| Source data |
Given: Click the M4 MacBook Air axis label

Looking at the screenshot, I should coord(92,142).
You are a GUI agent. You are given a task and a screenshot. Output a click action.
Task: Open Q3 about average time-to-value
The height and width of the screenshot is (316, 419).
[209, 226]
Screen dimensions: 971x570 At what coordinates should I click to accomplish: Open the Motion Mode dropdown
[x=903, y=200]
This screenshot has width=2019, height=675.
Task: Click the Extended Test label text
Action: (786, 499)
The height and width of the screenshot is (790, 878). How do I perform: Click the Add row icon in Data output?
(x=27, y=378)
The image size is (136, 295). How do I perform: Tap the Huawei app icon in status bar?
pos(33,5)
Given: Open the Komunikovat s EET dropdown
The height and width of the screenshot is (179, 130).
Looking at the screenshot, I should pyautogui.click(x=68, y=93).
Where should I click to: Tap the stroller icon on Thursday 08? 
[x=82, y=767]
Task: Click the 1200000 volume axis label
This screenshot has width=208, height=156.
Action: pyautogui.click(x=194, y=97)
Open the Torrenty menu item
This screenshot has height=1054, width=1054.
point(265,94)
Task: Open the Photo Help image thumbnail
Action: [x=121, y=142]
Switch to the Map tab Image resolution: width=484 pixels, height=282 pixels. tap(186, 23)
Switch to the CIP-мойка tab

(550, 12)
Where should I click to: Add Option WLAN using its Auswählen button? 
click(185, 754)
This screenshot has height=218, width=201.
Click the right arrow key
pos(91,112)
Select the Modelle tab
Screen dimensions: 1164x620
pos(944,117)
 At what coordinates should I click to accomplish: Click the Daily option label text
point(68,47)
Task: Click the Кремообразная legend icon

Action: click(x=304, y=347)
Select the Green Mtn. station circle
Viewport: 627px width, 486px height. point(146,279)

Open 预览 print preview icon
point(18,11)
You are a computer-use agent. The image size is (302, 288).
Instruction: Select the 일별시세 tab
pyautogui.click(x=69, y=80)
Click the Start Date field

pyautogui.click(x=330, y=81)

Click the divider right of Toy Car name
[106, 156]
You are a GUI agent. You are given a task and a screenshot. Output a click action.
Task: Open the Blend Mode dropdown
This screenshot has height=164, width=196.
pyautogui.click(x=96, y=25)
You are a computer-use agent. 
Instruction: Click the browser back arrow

| Assignment |
Give back only the lines from the one containing "Click the divider right of Toy Car name" through the final line of the entries above, exactly as written, both included.

| Answer to this task |
Click the divider right of Toy Car name
[106, 156]
You are a GUI agent. You are given a task and a screenshot. Output a click action.
Task: Open the Blend Mode dropdown
This screenshot has height=164, width=196.
pyautogui.click(x=96, y=25)
You are a computer-use agent. 
Instruction: Click the browser back arrow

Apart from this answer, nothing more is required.